When a wrongly accused prisoner barely survives a lynch mob attack and is presumed dead, he vindictively decides to fake his death and frame the mob for his supposed murder.
“The only film I know to which I have wanted to attach the epithet of ‘great’. (...) Any other film this year is likely to be dwarfed by Herr Lang’s extraordinary achievement: no other director has got so completely the measure of his medium, is so consistently awake to the counterpoint of sound and image.”
Graham Greene1
“When I make a picture of today – especially if it is what’s usually called a crime picture – I always tell my cameraman, ‘I don’t want fancy photography – nothing ‘artistic’ – I want newsreel photography.’ Because I think every serious picture that depicts people today should be a kind of documentary of its time. Only then, in my opinion, do you get a quality of truth into a picture. In this way, Fury is a documentary.”
Fritz Lang in conversation with Peter Bogdanovich2
“Lang is not interested in a reproduction of a reality one has already seen. He wants to reveal, with his instrument, the real power of forms.”
Frieda Grafe3
“There is a revealing story told... by the German director Fritz Lang. When he made his first Hollywood film, Fury, in 1935, he knew about thirty words of English. (This did not prevent him from working on the script.) The brilliant picture that emerged was considered too controversial and disturbing by a distinguished front-office executive. Irately he summoned Lang to his office and accused him of having changed the script. Lang replied that his lack of English made this impossible; comparing his script with the finished film, he showed that not a line of dialogue nor a situation had been changed. All the same, the executive complained, the film was entirely different from the script.”
Nicholas Ray4
“The smallest detail, for example the hero’s taste for peanuts, which at first glance seems to be a simple touch of familiar realism, soon turns out to be of a primordial importance to the rest of the story. The same goes for the framing, the choice of setting, which are in line with the tonality of the scenes: a sudden rain announces the hero’s misfortune.”
Luc Moullet5
“Parallel scenes in Lang’s work show that the image, photo ID, and phantom reflection can work to elicit a sense of remorse so powerful that it turns into madness. The photographs of the little girls that Schränker offers to M trigger his verbal outburst; Dr. Baum again recounts what was already visible at the end of Spieler, how Mabuse goes mad watching as the phantoms of his victims appear; Matsumoto commits suicide after being hailed by the phantoms of the three messengers he sent to the grave; Fury’s lynchers break down at the sight of the film that proves their guilt. This, then, is the function of cinema: to transmit the image of the victim back to his executioner so as to drive him in turn mad with terror.”
Nicole Brenez6
- 1. Graham Greene, “Fury/The Story of Louis Pasteur,” The Spectator, 3 July 1936, 19.

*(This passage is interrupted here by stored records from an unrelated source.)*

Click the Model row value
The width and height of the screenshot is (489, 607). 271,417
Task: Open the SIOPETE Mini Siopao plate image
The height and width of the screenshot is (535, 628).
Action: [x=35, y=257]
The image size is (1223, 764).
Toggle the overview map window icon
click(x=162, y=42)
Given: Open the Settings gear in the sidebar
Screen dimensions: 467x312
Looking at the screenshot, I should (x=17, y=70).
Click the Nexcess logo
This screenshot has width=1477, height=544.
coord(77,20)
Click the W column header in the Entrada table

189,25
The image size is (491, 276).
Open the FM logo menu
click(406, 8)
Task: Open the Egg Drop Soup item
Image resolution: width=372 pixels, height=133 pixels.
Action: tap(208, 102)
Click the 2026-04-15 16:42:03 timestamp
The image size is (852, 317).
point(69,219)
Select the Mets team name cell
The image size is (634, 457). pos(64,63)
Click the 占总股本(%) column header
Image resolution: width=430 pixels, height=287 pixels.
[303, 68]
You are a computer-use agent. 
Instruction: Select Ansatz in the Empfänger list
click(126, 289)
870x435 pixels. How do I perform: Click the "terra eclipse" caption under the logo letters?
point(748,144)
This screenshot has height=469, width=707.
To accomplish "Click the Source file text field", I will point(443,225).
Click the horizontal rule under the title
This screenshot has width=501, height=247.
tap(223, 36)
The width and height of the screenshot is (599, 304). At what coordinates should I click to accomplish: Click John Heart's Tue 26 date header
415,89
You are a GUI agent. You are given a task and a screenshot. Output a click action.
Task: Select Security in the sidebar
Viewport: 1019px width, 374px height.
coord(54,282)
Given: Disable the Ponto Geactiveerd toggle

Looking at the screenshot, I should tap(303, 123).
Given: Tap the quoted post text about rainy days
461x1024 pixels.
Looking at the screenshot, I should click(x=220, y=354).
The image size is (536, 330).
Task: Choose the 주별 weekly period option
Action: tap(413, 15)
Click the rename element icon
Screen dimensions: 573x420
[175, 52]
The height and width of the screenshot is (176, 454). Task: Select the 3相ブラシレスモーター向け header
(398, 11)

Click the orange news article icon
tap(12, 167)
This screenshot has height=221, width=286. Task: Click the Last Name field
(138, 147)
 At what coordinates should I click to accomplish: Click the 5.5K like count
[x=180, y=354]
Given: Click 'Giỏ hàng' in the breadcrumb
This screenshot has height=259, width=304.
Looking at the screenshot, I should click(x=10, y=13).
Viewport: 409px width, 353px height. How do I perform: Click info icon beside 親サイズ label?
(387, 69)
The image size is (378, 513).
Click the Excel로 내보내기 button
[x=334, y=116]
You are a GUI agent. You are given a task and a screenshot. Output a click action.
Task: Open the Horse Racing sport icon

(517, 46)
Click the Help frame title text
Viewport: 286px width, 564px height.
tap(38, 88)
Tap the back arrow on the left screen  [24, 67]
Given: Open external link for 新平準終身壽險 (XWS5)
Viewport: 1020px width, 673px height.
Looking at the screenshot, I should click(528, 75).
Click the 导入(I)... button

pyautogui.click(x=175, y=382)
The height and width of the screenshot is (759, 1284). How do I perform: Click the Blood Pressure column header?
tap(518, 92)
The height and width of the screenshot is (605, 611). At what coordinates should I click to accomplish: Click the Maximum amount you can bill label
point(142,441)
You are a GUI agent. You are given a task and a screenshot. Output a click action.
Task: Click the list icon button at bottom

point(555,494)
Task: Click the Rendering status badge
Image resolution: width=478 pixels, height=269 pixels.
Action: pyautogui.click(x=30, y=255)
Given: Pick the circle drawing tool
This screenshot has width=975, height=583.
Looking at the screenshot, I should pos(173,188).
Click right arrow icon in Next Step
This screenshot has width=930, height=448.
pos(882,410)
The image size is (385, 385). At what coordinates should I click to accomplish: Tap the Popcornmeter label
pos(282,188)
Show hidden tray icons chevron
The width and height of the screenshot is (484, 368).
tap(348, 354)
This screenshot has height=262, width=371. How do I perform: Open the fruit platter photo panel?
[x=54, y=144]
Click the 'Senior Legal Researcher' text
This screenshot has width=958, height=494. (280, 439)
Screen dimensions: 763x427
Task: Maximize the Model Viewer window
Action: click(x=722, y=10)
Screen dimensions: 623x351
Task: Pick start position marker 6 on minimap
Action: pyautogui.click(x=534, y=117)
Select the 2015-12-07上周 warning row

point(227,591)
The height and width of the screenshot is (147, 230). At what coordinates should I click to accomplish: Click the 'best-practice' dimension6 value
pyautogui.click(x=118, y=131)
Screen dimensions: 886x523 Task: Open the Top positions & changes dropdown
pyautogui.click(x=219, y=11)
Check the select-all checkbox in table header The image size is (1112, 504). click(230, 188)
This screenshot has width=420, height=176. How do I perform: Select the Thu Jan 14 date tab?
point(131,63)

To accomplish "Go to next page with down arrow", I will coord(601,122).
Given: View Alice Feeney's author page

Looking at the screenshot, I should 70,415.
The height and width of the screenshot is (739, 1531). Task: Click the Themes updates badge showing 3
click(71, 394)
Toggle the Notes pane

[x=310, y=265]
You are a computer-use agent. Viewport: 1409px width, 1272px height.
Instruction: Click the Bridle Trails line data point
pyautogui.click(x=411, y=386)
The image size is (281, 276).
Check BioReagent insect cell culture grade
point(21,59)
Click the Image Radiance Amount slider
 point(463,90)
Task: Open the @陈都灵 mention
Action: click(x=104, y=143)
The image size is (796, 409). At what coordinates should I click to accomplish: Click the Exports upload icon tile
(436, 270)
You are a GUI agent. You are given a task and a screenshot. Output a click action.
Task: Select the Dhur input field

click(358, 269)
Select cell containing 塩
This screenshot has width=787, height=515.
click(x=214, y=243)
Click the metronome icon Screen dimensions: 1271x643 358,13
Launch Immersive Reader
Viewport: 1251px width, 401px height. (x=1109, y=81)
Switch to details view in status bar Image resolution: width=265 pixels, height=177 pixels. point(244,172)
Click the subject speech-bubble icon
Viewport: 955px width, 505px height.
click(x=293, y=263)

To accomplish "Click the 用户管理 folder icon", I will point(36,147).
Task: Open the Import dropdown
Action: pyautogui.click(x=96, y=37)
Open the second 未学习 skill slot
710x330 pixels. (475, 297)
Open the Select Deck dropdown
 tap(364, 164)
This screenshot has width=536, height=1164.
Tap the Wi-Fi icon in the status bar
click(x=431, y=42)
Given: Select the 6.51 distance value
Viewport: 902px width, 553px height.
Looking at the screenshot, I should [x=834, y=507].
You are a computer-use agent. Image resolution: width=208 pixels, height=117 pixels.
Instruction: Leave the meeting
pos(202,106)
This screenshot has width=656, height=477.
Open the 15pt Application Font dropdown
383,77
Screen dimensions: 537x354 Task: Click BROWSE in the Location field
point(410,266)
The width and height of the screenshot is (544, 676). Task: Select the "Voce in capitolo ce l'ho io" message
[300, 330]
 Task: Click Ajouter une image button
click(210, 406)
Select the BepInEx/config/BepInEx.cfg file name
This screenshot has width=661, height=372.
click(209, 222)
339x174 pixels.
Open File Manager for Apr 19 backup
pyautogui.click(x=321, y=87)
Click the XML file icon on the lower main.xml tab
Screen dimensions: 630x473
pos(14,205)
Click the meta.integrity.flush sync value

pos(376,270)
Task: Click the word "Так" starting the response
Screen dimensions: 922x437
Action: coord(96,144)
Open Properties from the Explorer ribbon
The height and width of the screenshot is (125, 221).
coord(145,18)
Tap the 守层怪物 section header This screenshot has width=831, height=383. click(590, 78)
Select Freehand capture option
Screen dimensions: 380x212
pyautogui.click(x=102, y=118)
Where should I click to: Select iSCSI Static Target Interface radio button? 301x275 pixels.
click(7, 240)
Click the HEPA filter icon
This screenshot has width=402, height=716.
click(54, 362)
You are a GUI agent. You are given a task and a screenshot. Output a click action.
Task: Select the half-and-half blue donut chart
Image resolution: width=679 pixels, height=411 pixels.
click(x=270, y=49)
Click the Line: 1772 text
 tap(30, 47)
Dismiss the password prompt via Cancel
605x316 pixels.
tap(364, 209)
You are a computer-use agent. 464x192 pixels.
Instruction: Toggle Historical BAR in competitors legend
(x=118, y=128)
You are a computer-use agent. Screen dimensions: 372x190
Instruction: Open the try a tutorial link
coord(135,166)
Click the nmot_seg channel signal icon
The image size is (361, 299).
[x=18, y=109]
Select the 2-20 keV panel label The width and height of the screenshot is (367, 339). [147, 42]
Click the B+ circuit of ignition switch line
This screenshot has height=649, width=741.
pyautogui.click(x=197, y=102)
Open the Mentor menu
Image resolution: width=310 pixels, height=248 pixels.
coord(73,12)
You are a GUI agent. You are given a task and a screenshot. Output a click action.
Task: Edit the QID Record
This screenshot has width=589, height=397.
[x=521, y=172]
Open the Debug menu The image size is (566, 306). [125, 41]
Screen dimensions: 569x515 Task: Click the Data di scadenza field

- 2. Peter Bogdanovich, Who the Devil Made it: Conversations with Legendary Film Directors (New York: Ballantine Books, 1997), 402.
- 3. Frieda Grafe in Enno Patalas, Frieda Grafe & Hans Prinzler, Fritz Lang (Paris: Rivages, 1985), 24-5. Originally published in German (Munich: Carl Hanser Verlag, 1976). English translation of the citation by Tom Gunning, who calls this “perhaps the most incisive description of Lang's visual style.”
- 4. Nicholas Ray, “Story into Script,” Sight and Sound, 2 (Autumn 1956), 70–4.
- 5. Luc Moullet, Fritz Lang (Paris: Seghers, 1963/70). English translation by Srikanth Srinivasan.
- 6. Nicole Brenez, “Symptom, Exhibition, Fear Representations of Terror in the German Work of Fritz Lang,” in Joe McElhaney (ed.), A Companion to Fritz Lang (Oxford: Wiley Blackwell, 2015), 71.